29 June 2011

Disappointment

"I'm not happy," mum said, "I want to go home early."

I have been feeling the whole day that something was wrong. I suspected what, but for a long time she did not say what, just looked down and watched her tv show.

I presses her for the reason why she's unhappy. I've done everything possible to make her feel comfortable. The entire trip has been to make her forget about her condition, to take her away from her life and see the world, to open her mind, open her heart to the world.
I've gone through much thought and effort planning trips, making plans, ensuring that she gets only the best of treatment there is, the beat kind of accommodation and travel arrangements. Not that I’m complaining, because if given a choice, I would do it all over again, for it is what I feel is right, for it is what I hope will bring her happiness and leave her with fond and beautiful memories of life. I spend almost every moment with her, making sure she doesn't feel too estranged from being abroad. I buy her lots of nutritious foods, foods high in antioxidants that will restore her health and energy... And yet she's not happy.

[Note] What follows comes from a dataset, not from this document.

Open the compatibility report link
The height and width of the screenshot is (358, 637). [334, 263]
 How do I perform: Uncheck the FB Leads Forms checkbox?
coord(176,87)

I don't know what else I can.

And then came the reason behind her unhappiness. She met my friend yesterday, and I stayed over at his place last night. "As long as you're happy, that's what important..." but she is feeling down as a result of seeing me living my life here fully out in the open.
She knows I'm gay, I've told her and spoke about it on several occasions. And before she has said many times that as long as I am happy, that matters most. But I guess coming here, entering my life and my home, this is the first time that she's experiencing my “alternative” lifestyle up close. The fact that I spent last night at my friend’s place (though ironically, we're not technically together at all) was probably trigger, and reminded her again that however wonderful son I am, however caring I am toward her, I can never settle down with a girl and have a dream wedding and give her grandchildren the way she would like it.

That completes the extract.